DIRECTIVE
Copy the entries below word for word, from the start of the entries through the line containing "will [241, 13].", including both ends.

(Entries for finding described items)

--------------------------------------------------

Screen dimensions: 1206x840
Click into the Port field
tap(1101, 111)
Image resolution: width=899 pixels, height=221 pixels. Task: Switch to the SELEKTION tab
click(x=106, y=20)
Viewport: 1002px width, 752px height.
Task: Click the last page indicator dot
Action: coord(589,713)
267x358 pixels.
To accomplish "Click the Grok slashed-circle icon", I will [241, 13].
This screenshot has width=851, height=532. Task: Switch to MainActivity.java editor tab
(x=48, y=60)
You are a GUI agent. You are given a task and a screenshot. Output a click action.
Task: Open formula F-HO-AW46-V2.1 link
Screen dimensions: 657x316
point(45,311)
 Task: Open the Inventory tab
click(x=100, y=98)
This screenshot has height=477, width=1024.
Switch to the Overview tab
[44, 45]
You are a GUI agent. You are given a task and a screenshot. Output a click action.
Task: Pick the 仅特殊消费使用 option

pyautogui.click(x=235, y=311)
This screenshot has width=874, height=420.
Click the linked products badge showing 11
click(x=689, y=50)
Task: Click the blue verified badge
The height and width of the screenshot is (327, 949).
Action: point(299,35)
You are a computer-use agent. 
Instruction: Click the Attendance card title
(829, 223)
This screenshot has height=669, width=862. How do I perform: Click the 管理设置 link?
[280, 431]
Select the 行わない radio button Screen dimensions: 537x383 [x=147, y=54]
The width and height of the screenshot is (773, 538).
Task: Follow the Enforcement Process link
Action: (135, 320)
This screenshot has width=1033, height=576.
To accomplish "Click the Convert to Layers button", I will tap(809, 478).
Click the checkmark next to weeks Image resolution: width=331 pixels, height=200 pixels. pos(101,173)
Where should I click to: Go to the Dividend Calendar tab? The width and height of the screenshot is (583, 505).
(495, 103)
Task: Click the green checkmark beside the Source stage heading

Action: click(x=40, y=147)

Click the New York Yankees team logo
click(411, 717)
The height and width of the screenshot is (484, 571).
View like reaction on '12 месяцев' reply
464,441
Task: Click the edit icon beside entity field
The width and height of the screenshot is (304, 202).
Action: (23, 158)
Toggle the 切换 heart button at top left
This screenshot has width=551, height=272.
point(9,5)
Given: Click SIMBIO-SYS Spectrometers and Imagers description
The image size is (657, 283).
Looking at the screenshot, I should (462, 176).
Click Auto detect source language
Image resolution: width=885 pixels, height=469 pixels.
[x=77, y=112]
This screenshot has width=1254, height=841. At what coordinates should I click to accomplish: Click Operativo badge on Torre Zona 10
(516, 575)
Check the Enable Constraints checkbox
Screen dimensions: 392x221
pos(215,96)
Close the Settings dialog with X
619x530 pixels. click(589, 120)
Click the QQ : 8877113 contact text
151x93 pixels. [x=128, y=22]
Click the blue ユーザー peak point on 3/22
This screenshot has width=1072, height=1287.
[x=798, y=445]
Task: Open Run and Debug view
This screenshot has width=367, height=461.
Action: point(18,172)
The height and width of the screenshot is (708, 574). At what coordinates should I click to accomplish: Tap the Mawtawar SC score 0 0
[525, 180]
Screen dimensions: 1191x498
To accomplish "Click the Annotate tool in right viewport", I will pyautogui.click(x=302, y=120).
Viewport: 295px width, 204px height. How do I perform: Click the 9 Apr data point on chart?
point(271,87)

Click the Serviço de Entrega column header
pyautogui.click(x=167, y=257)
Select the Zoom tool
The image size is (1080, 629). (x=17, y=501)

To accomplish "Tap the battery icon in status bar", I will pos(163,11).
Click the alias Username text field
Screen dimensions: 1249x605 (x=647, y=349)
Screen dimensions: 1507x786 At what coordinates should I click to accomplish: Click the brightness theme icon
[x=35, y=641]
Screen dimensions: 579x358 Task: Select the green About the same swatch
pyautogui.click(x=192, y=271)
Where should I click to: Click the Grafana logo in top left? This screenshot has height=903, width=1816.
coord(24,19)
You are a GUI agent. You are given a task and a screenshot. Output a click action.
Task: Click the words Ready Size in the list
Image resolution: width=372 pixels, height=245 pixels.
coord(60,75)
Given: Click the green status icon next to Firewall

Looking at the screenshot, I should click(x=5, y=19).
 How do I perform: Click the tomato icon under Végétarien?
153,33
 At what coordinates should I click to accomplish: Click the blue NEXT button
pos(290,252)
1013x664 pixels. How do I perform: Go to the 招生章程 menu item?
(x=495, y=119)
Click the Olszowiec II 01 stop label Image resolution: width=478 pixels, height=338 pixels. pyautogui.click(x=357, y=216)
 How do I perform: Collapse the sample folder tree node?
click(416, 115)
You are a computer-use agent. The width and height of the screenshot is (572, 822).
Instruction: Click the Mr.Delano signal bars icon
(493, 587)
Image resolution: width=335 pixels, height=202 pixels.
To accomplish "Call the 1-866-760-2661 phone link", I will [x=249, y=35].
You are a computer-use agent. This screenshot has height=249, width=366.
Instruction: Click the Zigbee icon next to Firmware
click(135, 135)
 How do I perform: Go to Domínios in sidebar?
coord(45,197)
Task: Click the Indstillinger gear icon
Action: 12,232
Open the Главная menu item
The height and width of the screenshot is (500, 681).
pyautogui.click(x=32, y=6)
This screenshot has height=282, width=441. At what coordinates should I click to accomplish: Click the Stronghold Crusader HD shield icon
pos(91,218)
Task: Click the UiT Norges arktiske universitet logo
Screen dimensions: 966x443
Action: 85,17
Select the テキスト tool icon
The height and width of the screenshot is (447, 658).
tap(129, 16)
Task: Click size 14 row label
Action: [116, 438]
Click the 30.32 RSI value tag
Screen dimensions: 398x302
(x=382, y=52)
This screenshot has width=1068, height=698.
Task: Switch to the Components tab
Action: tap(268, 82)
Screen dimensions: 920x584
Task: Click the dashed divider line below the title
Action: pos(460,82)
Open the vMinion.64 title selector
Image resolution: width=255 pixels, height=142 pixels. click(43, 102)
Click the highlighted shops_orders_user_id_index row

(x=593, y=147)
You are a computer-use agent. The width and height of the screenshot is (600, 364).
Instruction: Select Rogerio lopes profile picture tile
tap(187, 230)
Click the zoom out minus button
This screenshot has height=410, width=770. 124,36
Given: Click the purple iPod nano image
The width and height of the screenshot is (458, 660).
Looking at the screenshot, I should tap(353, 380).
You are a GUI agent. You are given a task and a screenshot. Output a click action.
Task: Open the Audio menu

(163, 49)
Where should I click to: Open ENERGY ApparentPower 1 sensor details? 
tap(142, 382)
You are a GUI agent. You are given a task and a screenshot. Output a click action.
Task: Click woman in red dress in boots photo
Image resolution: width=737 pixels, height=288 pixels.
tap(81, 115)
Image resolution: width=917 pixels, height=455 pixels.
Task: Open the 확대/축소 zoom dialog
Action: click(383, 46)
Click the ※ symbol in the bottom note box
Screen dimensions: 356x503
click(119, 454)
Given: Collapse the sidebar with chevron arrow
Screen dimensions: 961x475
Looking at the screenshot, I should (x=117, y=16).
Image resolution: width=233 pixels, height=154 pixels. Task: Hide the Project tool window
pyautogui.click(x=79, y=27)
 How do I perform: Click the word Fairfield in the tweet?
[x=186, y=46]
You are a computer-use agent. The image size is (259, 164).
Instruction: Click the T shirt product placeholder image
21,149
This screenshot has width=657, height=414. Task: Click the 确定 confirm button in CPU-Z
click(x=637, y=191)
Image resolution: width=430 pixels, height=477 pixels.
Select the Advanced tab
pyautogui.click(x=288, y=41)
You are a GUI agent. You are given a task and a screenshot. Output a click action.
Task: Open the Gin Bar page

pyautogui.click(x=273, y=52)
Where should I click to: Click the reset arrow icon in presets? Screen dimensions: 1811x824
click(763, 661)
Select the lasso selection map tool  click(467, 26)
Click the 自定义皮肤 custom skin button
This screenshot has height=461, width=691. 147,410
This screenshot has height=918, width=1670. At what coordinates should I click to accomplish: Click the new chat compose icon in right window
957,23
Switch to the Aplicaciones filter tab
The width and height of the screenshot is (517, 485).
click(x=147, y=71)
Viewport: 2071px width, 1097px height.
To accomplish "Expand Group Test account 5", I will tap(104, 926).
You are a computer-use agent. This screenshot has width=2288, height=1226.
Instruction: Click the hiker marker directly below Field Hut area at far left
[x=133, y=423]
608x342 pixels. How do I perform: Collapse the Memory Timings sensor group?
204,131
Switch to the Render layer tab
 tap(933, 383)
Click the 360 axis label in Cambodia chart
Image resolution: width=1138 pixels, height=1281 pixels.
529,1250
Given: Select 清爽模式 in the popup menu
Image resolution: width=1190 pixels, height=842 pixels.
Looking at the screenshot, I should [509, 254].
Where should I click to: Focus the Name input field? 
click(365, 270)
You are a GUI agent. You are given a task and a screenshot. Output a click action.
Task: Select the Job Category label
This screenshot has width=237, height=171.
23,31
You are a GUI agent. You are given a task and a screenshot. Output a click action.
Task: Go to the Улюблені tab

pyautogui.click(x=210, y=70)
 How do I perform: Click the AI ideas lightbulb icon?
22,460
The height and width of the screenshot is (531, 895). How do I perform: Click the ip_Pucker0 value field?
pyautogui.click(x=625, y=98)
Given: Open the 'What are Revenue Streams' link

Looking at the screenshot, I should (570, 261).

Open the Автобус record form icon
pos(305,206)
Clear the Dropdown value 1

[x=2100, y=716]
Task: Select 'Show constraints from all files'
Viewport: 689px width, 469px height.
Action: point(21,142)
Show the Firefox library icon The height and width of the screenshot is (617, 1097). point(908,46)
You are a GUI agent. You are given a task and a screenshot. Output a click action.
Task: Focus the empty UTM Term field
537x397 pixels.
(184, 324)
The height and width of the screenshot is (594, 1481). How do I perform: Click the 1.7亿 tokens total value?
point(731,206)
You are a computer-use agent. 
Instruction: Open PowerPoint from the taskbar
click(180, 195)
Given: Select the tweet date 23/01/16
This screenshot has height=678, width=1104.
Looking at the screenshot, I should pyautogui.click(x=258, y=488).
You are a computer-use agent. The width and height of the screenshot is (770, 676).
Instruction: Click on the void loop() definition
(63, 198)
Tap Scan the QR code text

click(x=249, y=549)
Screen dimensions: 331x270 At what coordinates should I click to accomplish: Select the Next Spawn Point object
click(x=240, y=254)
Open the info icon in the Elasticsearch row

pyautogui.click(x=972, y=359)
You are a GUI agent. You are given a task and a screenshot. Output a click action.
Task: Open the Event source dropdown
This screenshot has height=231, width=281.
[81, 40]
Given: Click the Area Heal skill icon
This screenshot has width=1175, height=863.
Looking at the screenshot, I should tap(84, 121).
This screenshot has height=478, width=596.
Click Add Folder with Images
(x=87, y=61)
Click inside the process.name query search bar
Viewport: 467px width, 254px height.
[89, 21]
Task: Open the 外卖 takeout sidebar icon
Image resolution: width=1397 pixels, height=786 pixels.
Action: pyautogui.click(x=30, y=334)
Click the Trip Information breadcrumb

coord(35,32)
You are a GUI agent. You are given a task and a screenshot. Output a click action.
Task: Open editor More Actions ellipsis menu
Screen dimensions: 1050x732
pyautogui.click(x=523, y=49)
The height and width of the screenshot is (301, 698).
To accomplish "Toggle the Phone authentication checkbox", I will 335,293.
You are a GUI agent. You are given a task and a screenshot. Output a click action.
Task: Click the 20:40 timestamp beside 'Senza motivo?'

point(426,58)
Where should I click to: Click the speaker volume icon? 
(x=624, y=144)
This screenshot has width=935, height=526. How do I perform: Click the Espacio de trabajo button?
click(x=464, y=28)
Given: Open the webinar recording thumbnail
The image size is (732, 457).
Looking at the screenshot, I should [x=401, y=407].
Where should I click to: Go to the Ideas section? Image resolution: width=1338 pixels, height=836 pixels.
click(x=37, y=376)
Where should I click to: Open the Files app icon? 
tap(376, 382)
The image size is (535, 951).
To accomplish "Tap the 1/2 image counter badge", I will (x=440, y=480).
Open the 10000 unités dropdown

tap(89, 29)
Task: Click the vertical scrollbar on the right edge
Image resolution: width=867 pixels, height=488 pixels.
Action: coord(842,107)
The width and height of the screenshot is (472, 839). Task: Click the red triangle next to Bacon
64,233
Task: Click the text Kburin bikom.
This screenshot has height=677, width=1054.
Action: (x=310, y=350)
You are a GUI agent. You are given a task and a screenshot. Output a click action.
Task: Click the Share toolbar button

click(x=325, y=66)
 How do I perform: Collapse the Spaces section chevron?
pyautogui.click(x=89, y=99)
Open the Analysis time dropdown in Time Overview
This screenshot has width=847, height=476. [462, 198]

--------------------------------------------------

EXERCISE OUTPUT
Screen dimensions: 1206x840
Click into the Port field
tap(1101, 111)
Image resolution: width=899 pixels, height=221 pixels. Task: Switch to the SELEKTION tab
click(x=106, y=20)
Viewport: 1002px width, 752px height.
Task: Click the last page indicator dot
Action: coord(589,713)
267x358 pixels.
To accomplish "Click the Grok slashed-circle icon", I will [241, 13].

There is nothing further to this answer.